◆ YOUR INSTRUCTIONS ◆
Reproduce all entries precisely as they are written.

◆ DATA SECTION ◆

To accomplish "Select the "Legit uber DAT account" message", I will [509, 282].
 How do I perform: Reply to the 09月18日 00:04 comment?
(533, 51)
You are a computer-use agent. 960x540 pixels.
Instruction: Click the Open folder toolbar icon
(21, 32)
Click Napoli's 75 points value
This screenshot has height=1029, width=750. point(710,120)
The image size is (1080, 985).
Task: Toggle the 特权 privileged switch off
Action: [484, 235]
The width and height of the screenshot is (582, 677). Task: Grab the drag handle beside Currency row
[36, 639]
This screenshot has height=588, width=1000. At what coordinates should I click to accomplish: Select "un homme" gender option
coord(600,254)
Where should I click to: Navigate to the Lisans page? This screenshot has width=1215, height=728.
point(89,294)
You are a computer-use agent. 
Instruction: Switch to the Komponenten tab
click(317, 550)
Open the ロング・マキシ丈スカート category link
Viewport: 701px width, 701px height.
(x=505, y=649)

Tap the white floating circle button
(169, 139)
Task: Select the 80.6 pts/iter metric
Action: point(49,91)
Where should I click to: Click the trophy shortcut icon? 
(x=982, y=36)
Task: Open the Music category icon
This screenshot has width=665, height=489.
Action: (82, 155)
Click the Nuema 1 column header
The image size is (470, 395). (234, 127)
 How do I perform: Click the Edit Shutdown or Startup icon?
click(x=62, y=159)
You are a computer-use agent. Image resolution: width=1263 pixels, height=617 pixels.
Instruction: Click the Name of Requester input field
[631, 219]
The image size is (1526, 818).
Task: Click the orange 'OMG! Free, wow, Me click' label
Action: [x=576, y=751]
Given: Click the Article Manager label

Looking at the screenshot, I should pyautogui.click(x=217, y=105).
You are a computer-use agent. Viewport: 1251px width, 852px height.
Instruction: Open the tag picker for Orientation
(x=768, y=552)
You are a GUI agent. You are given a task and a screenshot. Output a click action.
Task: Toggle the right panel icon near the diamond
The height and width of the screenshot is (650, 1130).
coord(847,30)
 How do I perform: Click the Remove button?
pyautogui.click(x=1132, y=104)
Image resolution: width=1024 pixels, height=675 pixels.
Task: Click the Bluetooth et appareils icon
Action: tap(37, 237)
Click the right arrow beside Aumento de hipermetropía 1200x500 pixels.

◆ ANSWER BOX ◆
To accomplish "Select the "Legit uber DAT account" message", I will [509, 282].
 How do I perform: Reply to the 09月18日 00:04 comment?
(533, 51)
You are a computer-use agent. 960x540 pixels.
Instruction: Click the Open folder toolbar icon
(21, 32)
Click Napoli's 75 points value
This screenshot has height=1029, width=750. point(710,120)
The image size is (1080, 985).
Task: Toggle the 特权 privileged switch off
Action: [484, 235]
The width and height of the screenshot is (582, 677). Task: Grab the drag handle beside Currency row
[36, 639]
This screenshot has height=588, width=1000. At what coordinates should I click to accomplish: Select "un homme" gender option
coord(600,254)
Where should I click to: Navigate to the Lisans page? This screenshot has width=1215, height=728.
point(89,294)
You are a computer-use agent. 
Instruction: Switch to the Komponenten tab
click(317, 550)
Open the ロング・マキシ丈スカート category link
Viewport: 701px width, 701px height.
(x=505, y=649)

Tap the white floating circle button
(169, 139)
Task: Select the 80.6 pts/iter metric
Action: point(49,91)
Where should I click to: Click the trophy shortcut icon? 
(x=982, y=36)
Task: Open the Music category icon
This screenshot has width=665, height=489.
Action: (82, 155)
Click the Nuema 1 column header
The image size is (470, 395). (234, 127)
 How do I perform: Click the Edit Shutdown or Startup icon?
click(x=62, y=159)
You are a computer-use agent. Image resolution: width=1263 pixels, height=617 pixels.
Instruction: Click the Name of Requester input field
[631, 219]
The image size is (1526, 818).
Task: Click the orange 'OMG! Free, wow, Me click' label
Action: [x=576, y=751]
Given: Click the Article Manager label

Looking at the screenshot, I should pyautogui.click(x=217, y=105).
You are a computer-use agent. Viewport: 1251px width, 852px height.
Instruction: Open the tag picker for Orientation
(x=768, y=552)
You are a GUI agent. You are given a task and a screenshot. Output a click action.
Task: Toggle the right panel icon near the diamond
The height and width of the screenshot is (650, 1130).
coord(847,30)
 How do I perform: Click the Remove button?
pyautogui.click(x=1132, y=104)
Image resolution: width=1024 pixels, height=675 pixels.
Task: Click the Bluetooth et appareils icon
Action: tap(37, 237)
Click the right arrow beside Aumento de hipermetropía 1200x500 pixels.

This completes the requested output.